--- START OF TEXT TO READ ---
Anyone who wants to understand how big oil views the energy market should take a close look at the $50bn bid by Chevron for the US company Anadarko, announced on Friday.
The deal is based on three important assumptions.
The first is that oil is here to stay. Peak oil — meaning peak demand — is still a long way off and is unlikely to be reached before 2030. Electric vehicles get all the attention but the number of cars and other light vehicles with internal combustion engines is still between 97 and 98 per cent of the global market. Even when oil demand peaks there should be no presumption that it will be followed by a sudden fall. A plateau is much more likely. Electric vehicles will win a share of the market but the growth areas of freight transport and aviation are still secure, almost completely unchallenged markets for oil. So is the petrochemicals business. A plateau of 100m barrels a day is the most likely outcome and that means that there is still a strong need for oil resources to be found and developed.
--- END OF TEXT TO READ ---
--- START OF MATERIAL SUPPLIED ---
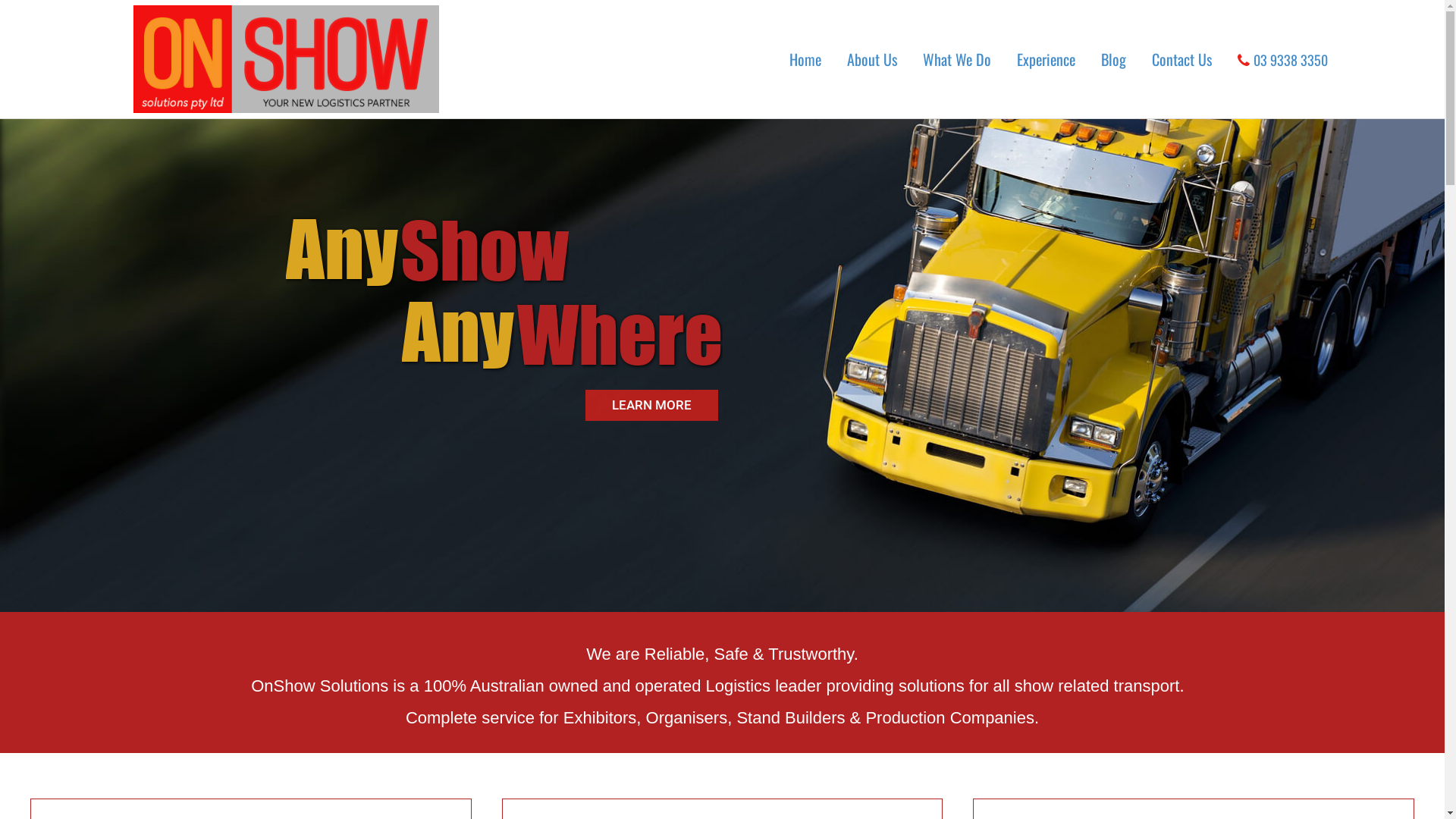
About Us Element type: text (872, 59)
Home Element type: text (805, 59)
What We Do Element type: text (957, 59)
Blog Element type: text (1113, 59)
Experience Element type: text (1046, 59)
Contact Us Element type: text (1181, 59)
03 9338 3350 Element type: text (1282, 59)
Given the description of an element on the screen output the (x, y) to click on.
--- END OF MATERIAL SUPPLIED ---
* [PARTS OF THE EXERCISE]
A: Rewrite the stretch of the piece on Chevron's bid from "Anyone who wants" through "announced on Friday.", putting "Thursday" in place of "Friday".
B: According to the piece on Chevron's bid for Anadarko, what share of the global market do cars and other light vehicles with internal combustion engines still hold?

* [ANSWERS FOR THIS EXERCISE]
A:
Anyone who wants to understand how big oil views the energy market should take a close look at the $50bn bid by Chevron for the US company Anadarko, announced on Thursday.

B: Between 97 and 98 percent.